(Stored records)

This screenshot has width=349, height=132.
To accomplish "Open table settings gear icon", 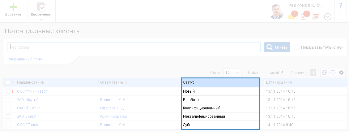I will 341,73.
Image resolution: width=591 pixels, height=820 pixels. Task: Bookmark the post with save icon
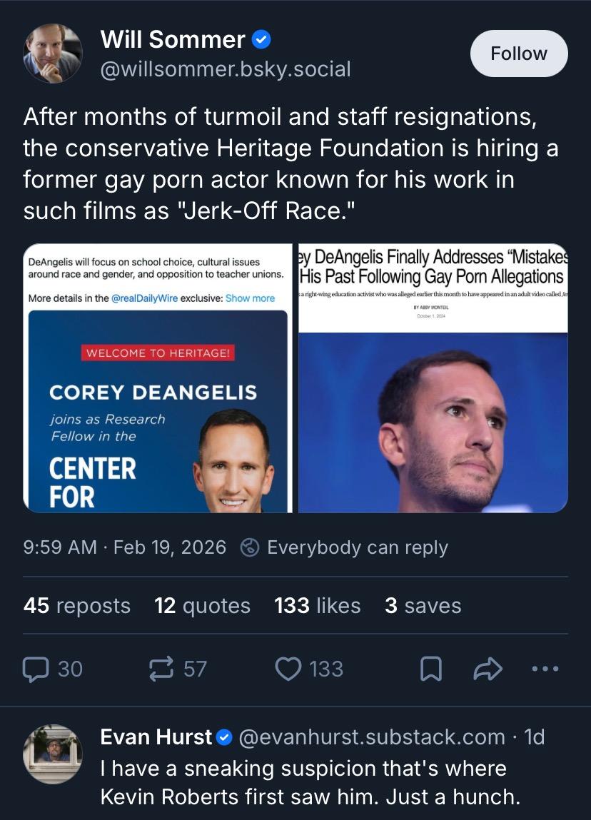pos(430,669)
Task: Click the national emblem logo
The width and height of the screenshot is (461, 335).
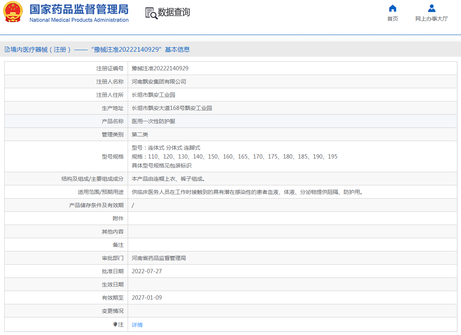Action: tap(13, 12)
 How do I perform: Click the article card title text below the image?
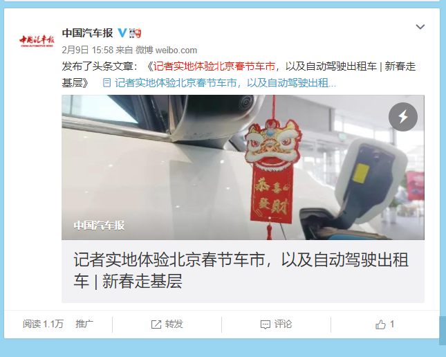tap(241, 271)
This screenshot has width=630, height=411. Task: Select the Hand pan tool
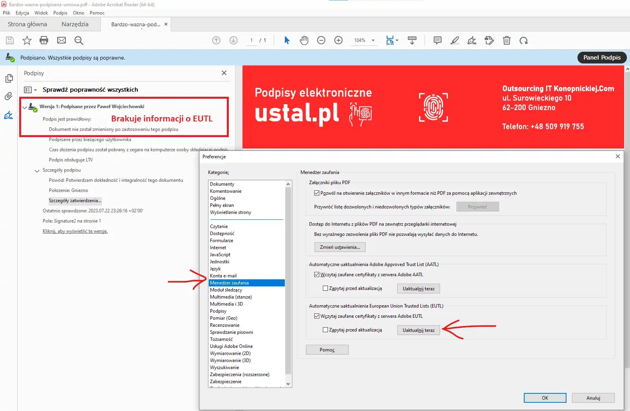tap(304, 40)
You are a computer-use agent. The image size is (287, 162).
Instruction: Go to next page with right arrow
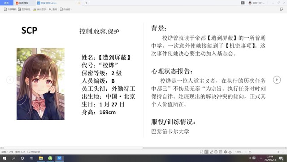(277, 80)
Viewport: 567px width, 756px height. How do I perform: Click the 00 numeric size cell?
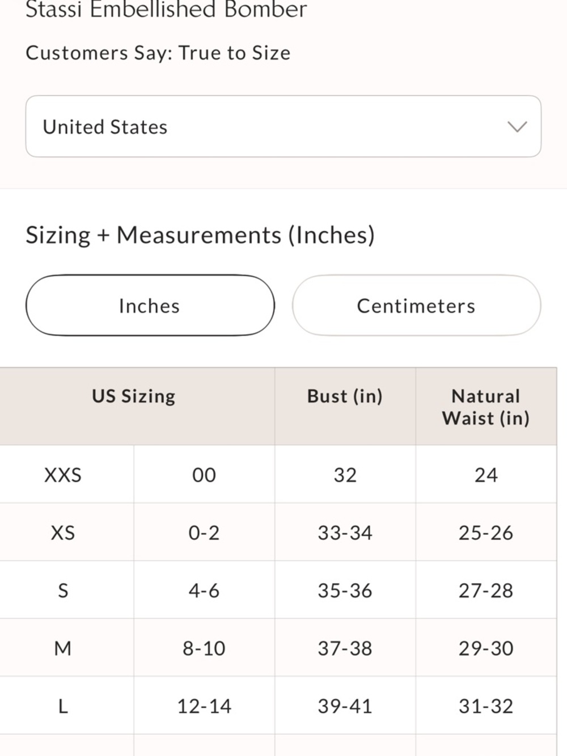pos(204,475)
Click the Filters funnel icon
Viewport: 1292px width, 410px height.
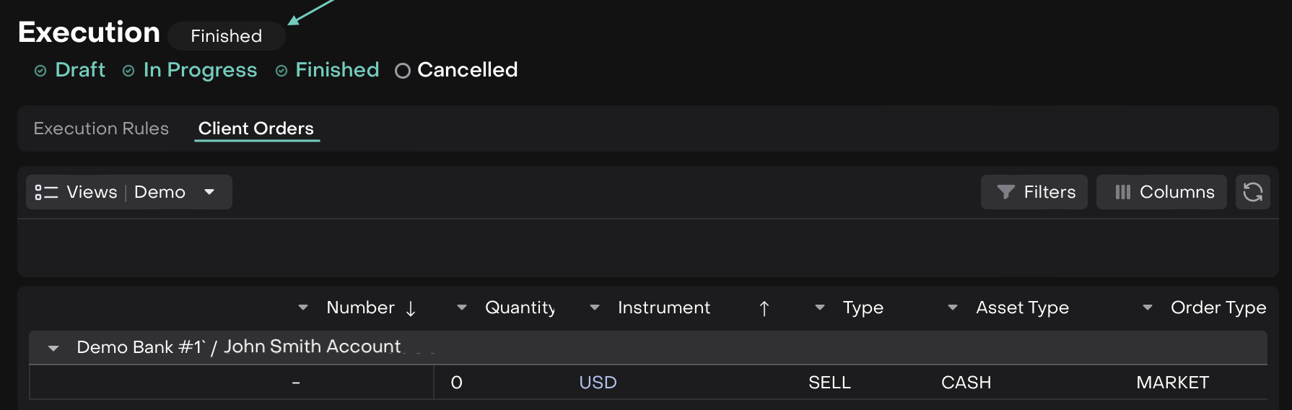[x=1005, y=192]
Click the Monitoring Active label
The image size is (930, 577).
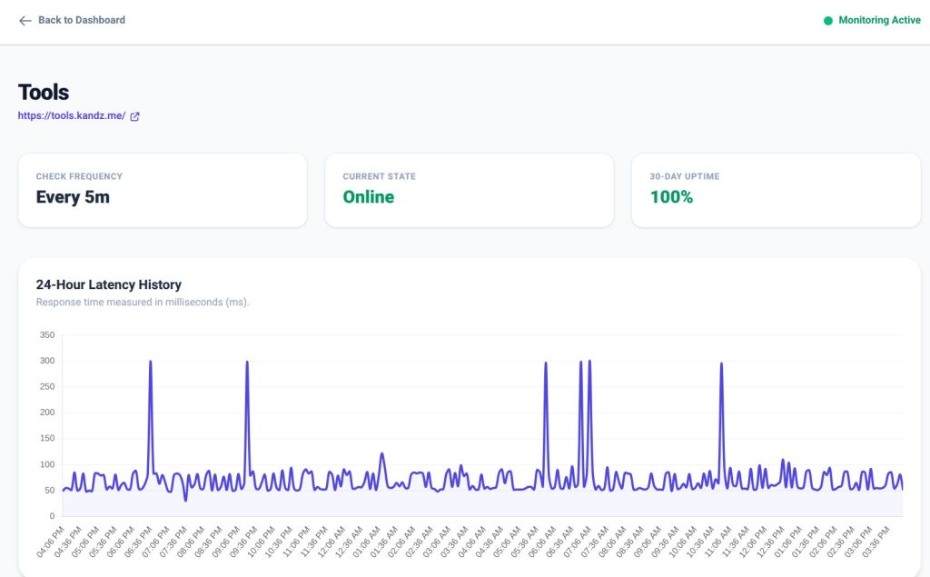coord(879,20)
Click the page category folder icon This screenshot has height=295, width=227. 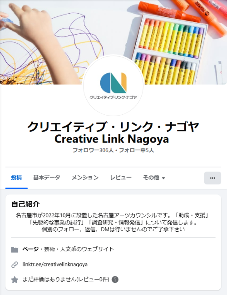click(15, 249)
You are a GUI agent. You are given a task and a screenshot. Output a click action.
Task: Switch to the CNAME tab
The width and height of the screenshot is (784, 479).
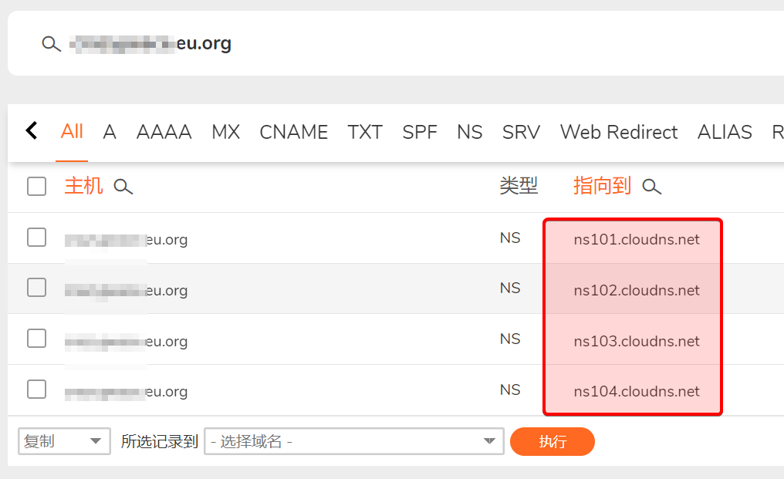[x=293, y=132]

▸ **About this task**
Check the data line by line and report how many lines contain "agent" as a word or string, giving nothing besides the number.

▸ **Exercise answer**
2